→ **What the task requires**
Reproduce the items verbatim, from the beginning of the items through the line that contains "center [81, 576].", including that line.

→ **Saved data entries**
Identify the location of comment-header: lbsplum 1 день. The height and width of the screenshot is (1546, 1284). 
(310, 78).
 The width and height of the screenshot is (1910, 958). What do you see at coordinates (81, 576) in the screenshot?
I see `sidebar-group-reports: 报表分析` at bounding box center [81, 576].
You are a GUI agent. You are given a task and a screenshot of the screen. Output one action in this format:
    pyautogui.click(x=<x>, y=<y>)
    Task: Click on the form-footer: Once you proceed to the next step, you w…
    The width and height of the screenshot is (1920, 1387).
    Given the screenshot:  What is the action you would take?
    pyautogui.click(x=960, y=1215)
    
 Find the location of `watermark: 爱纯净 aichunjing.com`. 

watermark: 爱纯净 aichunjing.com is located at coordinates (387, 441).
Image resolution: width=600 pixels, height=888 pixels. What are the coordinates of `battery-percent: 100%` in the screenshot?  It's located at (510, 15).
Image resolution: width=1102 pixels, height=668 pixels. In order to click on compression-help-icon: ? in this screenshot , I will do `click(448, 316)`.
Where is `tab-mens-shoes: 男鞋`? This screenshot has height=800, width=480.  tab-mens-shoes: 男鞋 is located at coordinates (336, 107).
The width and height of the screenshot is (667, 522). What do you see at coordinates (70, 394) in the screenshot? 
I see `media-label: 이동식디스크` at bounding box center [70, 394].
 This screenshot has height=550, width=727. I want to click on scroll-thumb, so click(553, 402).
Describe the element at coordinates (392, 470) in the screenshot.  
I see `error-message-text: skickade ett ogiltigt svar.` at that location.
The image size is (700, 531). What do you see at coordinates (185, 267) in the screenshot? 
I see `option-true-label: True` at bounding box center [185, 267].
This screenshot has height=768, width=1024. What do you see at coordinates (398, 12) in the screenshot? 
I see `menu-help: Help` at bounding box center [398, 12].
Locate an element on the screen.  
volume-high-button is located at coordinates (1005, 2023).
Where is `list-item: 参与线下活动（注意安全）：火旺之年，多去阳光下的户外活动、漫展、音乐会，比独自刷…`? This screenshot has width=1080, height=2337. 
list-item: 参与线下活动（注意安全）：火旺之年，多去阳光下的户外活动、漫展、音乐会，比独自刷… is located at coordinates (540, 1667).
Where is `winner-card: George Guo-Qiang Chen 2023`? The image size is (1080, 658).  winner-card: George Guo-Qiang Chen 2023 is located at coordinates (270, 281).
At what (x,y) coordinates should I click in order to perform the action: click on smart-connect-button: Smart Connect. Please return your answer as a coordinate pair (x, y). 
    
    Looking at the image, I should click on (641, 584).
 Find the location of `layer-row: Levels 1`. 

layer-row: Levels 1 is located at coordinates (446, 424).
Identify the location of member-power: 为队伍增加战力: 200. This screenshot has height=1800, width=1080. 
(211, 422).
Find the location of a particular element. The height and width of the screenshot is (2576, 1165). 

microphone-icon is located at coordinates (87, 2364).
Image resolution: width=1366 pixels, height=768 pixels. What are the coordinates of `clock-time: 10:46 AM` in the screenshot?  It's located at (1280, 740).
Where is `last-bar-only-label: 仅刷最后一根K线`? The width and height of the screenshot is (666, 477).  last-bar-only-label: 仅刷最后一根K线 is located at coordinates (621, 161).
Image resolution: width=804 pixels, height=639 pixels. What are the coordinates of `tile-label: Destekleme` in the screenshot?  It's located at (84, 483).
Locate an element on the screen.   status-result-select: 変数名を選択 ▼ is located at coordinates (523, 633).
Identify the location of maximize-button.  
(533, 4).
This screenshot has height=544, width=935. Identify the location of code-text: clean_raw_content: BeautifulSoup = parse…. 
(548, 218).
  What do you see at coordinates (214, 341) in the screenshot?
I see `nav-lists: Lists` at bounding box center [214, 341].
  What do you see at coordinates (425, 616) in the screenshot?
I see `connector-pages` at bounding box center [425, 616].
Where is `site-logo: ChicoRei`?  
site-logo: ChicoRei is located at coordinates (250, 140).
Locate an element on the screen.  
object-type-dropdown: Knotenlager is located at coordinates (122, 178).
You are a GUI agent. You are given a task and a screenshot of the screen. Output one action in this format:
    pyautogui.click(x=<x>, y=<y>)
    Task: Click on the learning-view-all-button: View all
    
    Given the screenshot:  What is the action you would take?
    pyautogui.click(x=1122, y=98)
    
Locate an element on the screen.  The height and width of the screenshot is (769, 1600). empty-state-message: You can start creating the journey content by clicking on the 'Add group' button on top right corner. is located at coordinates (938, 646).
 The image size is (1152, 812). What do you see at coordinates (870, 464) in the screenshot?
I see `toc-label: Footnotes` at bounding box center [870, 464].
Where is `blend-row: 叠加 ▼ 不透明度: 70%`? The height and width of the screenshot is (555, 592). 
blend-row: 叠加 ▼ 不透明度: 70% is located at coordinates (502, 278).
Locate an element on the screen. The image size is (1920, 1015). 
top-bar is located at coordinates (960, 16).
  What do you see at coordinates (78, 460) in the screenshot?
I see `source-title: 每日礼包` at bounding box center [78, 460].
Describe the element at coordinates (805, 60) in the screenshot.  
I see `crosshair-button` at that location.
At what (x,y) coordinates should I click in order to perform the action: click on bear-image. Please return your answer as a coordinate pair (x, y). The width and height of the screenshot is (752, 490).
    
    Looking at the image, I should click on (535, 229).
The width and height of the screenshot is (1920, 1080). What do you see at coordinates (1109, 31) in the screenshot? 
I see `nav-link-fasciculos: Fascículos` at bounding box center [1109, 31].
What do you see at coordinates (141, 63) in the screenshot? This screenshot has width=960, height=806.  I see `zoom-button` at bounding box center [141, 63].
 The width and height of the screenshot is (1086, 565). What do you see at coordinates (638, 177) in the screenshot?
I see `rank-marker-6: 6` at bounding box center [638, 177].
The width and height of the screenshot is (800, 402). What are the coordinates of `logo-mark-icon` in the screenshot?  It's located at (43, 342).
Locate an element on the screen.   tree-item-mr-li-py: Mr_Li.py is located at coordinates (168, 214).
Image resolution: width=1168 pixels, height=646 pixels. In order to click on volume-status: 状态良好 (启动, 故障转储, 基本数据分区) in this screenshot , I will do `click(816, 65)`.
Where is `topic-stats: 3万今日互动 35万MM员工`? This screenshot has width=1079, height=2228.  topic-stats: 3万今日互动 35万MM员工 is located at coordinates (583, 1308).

→ **Response box**
Identify the location of comment-header: lbsplum 1 день. The height and width of the screenshot is (1546, 1284). 
(310, 78).
 The width and height of the screenshot is (1910, 958). What do you see at coordinates (81, 576) in the screenshot?
I see `sidebar-group-reports: 报表分析` at bounding box center [81, 576].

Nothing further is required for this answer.